No longo prazo, esse sistema criado por essas empresas, acabarão criando a sua própria autofagia, pois favorece o desenvolvimento de sistemas de aplicativos locais, como inclusive já existem na Ilha do Governador, aonde os valores são fixos sem os descontos escorchantes de cobrança por aplicativos aos seus motoristas, o que acaba sendo algo muito mais aceitável do ponto de vista social.

Da mesma forma, a tendência é que diversas Prefeituras também venham licenciar novos operadores e até desenvolver softwares próprios semelhantes, como é o caso do TáxiRio, que faz exatamente a mesma coisa que a UBER e 99, só que com taxa de 0%, porém só aceitando taxistas.
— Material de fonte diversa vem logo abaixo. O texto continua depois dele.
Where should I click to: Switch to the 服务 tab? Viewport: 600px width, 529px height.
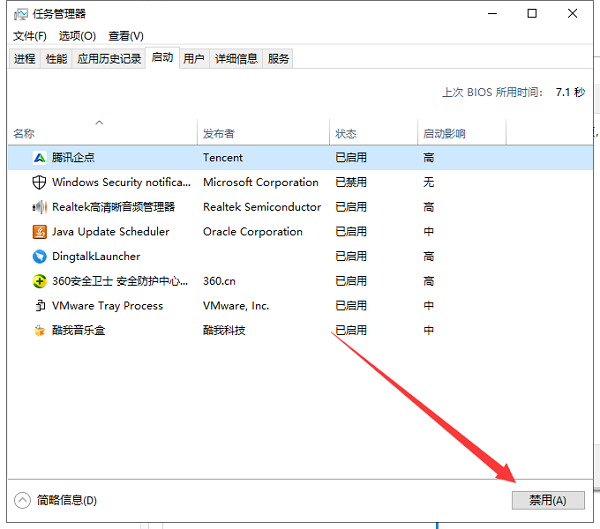pos(278,59)
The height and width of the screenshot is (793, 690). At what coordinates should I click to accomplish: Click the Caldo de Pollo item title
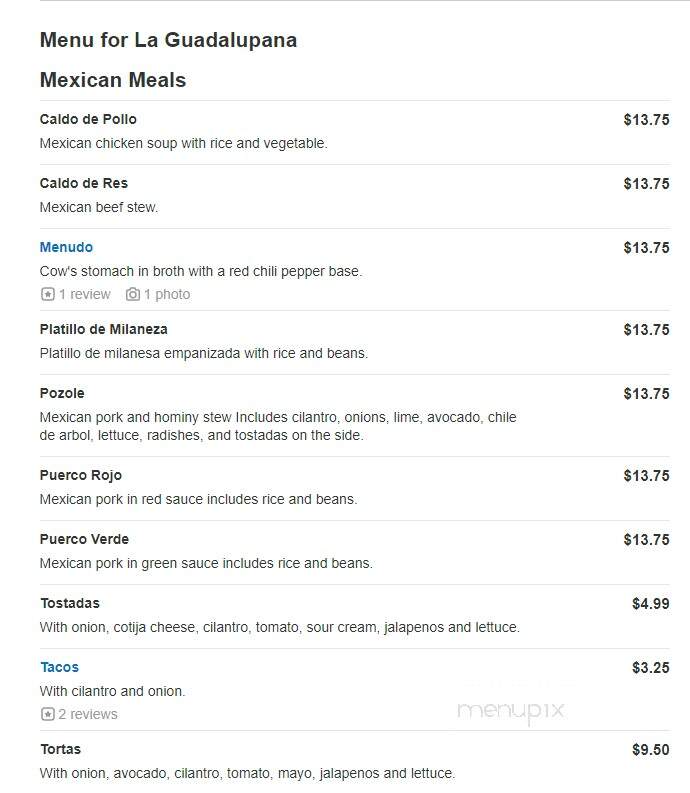(88, 119)
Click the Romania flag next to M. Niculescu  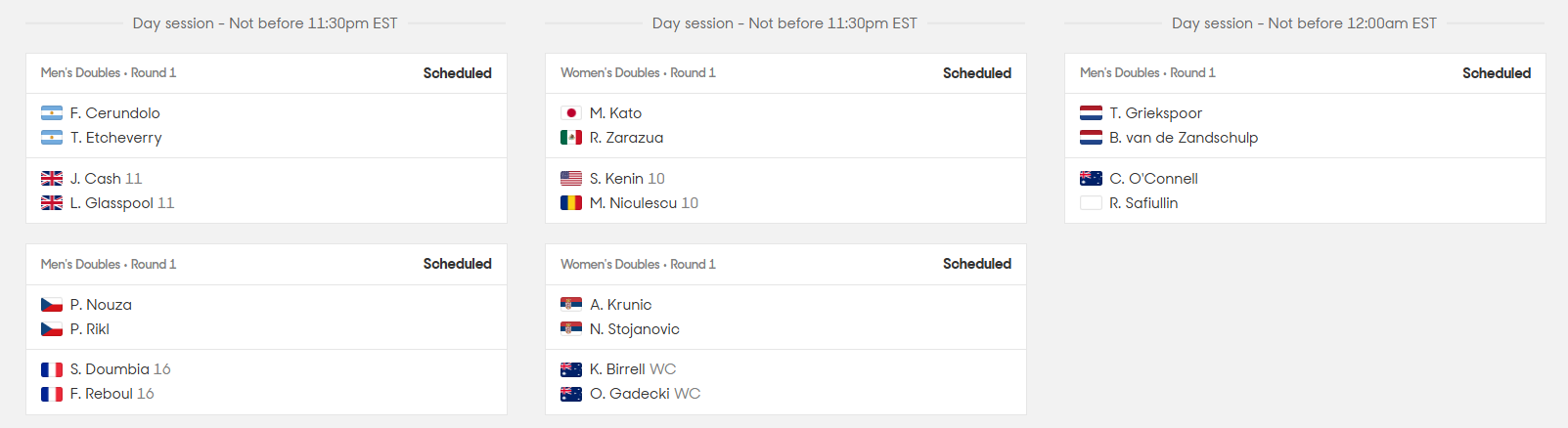click(x=571, y=203)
Esse é um conceito esperado incentivará e efetivamente aumenta a renda dos trabalhadores, sem ficarem na mão desses operadores de aplicativos que possivelmente funcionam em outros países como nos Estados Unidos da América (EUA), aonde inclusive certamente esse nível de desconto é menor e não abusivos como aqui o que na prática também é pago pelo usuário como consumidor final.

Aliás, essas operadoras de aplicativos, sequer têm sensibilidade social e grandes contribuições econômicas, até porque o pagamento tributário é baixíssimo, muitas vezes estranhamente colocando os endereços fiscais fora do local onde é prestado o serviço, até em cidades do interior de São Paulo e pouco se tem conhecimento de investimentos relevantes em Projetos de Responsabilidade Social o que seria esperado por corporações desse porte.

Esse fenômeno do domínio que os aplicativos exercem sobre seus motoristas é extremamente preocupante, e acaba se tornando um certo tipo de exploração de trabalho, logicamente requer uma reflexão sobre até que ponto isso é uma relação leal, e o entendimento claro de que o monopólio atual dessas poucas empresas dificulta a entrada de um player que também não se afunde com gastos em marketing e política
de expansão. Nesse caso, cabe ao poder público ficar de olhos abertos e criar suas próprias iniciativas para combater essa forma de Feudalismo Moderno.